Le Cameroun est secoué par une crise politico-institutionnelle inédite, née d’un différend autour du contrat de scanning des conteneurs au Port autonome de Douala-Bonabéri. En cause, l’accord liant l’État camerounais à la société suisse SGS, spécialisée dans l’inspection des marchandises.
Le 29 janvier dernier, le Premier ministre Joseph Dion Ngute a décidé de maintenir le contrat de SGS, une annonce tombée en début de soirée et qui a surpris l’opinion publique. Cette décision contredit pourtant celle prise une semaine plus tôt, le 22 janvier, lors d’une réunion à la Présidence de la République. À l’issue de cette rencontre présidée par le secrétaire général de la Présidence, Ferdinand Ngoh Ngoh, il avait été acté que le contrat de SGS devait prendre fin au profit de l’entreprise camerounaise TransAtlantic D. SA.

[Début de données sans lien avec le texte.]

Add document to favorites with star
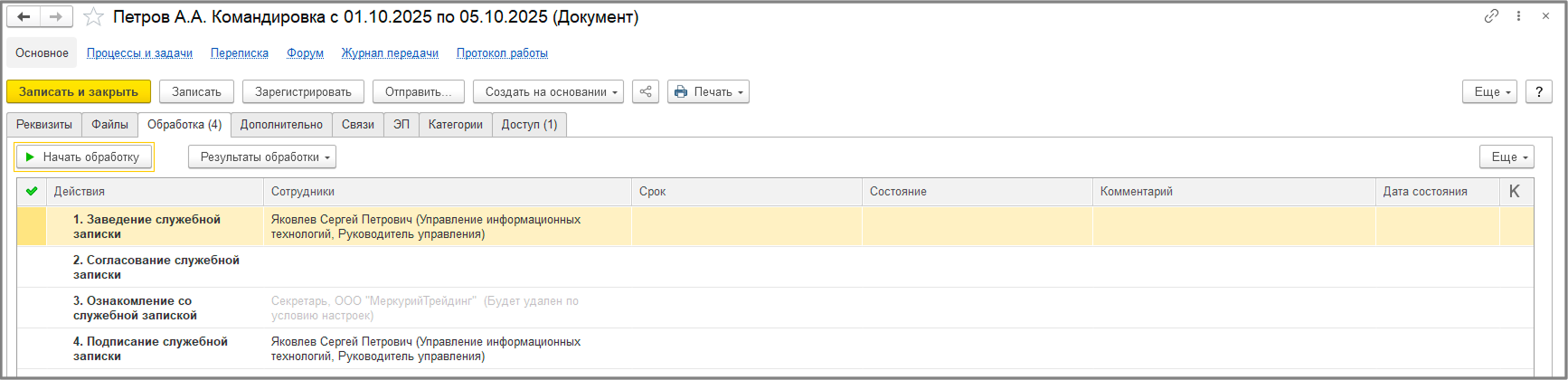 click(x=93, y=17)
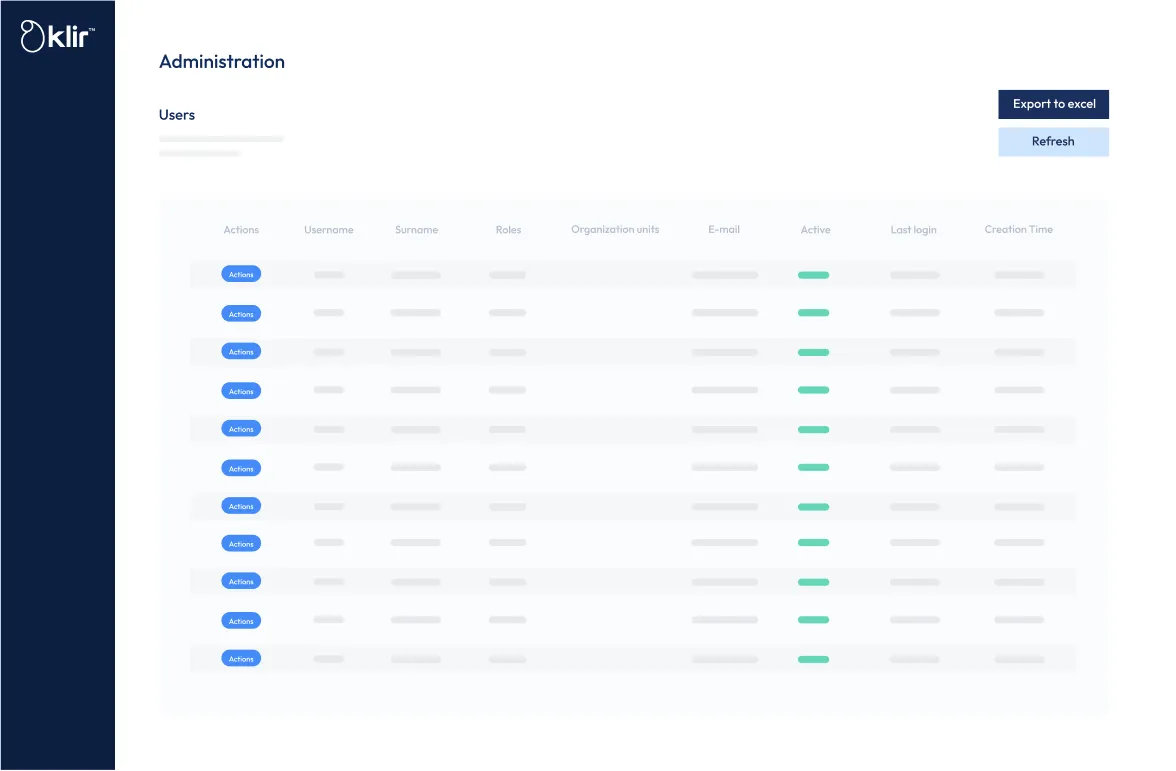Toggle the green active status in first row
Viewport: 1176px width, 771px height.
coord(813,275)
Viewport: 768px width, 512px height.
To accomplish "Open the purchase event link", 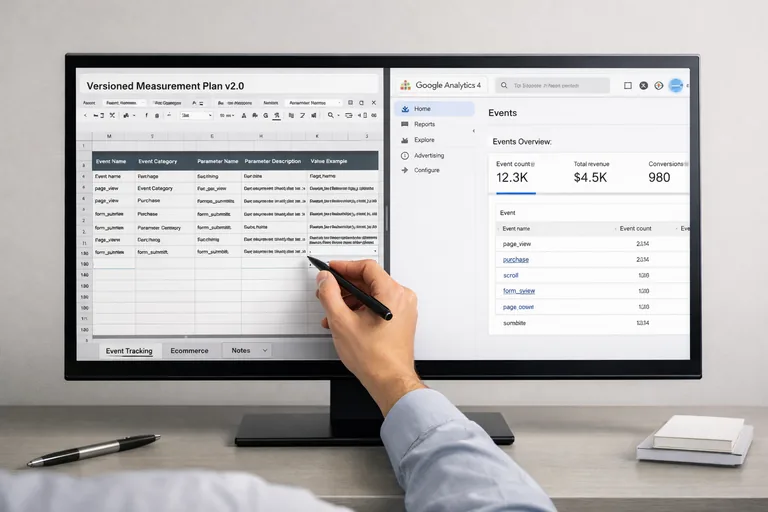I will [515, 259].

Ce revirement met en lumière des divergences profondes au sommet de l’État, alors que Paul Biya est au pouvoir depuis 1982. Le contrat initial, signé en 2015 entre l’État camerounais — représenté par le ministre des Finances d’alors, Alamine Ousmane Mey — et SGS SA, prévoyait l’installation de quatre scanners à rayons X au port de Douala.
L’accord stipulait une durée de dix ans à compter de la mise en service effective du dernier scanner, sous réserve que les espaces nécessaires soient mis à disposition avant le 30 juin 2015. Ces clauses contractuelles sont aujourd’hui au cœur du bras de fer qui expose une crise de gouvernance au plus haut niveau de l’État camerounais.